## Extracted data
········

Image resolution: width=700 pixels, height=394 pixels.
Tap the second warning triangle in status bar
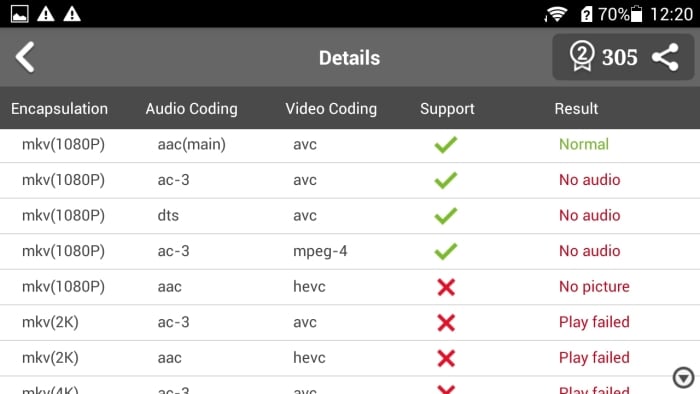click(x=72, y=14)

········

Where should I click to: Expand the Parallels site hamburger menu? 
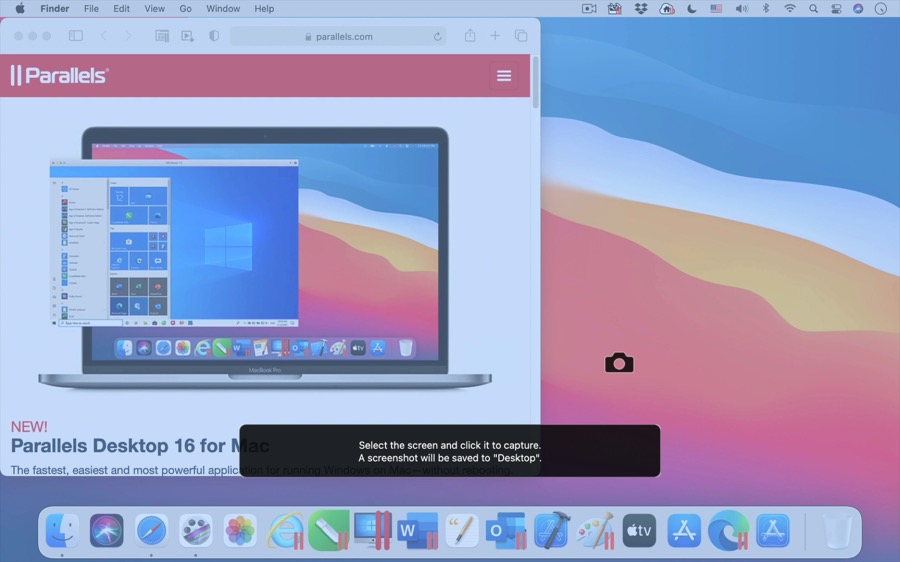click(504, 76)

········

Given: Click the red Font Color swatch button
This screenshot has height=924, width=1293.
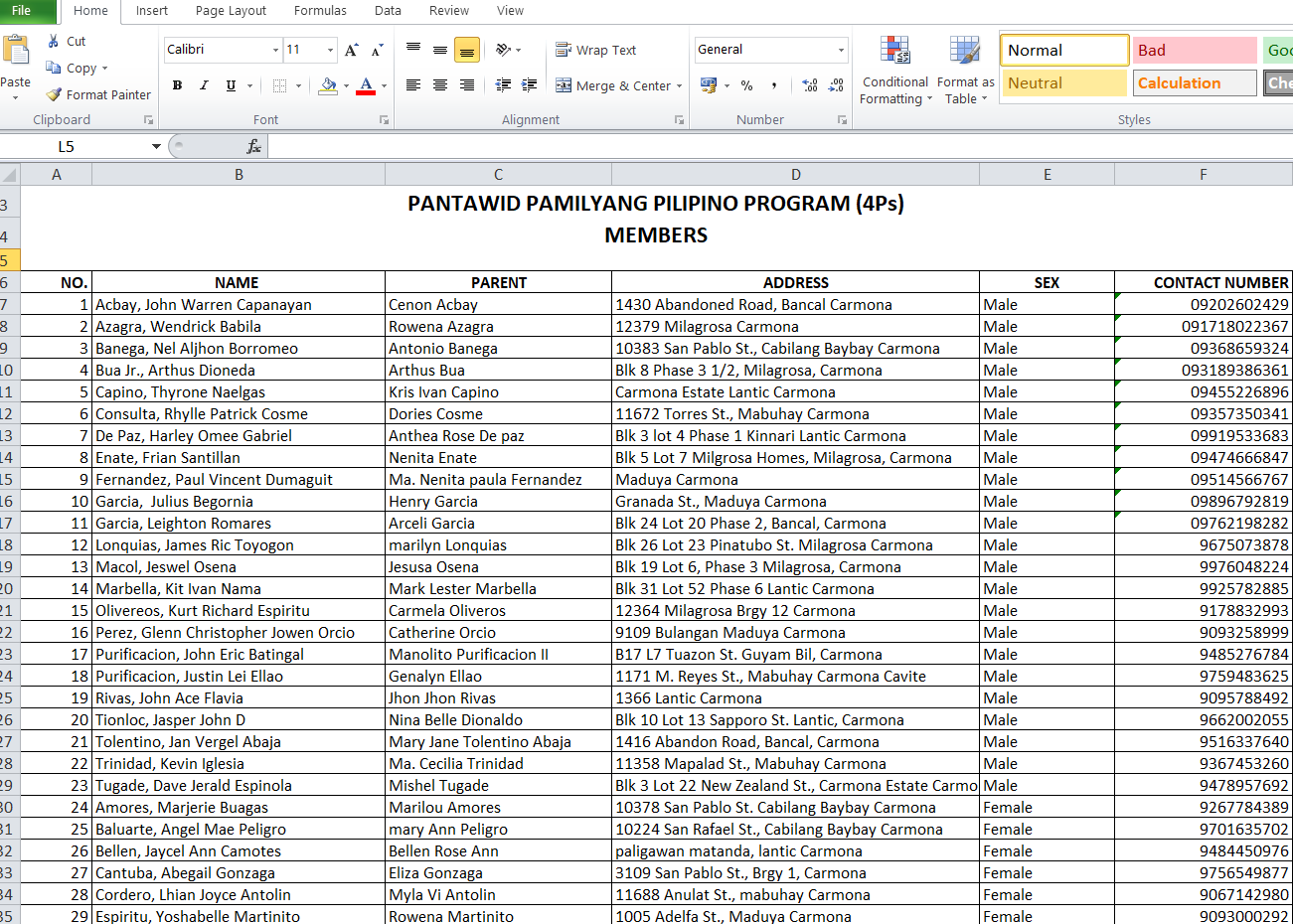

········

## Problem to work on
Return every line of the records above that contains the string "width".

## Output below
Image resolution: width=700 pixels, height=394 pixels.
This screenshot has height=924, width=1293.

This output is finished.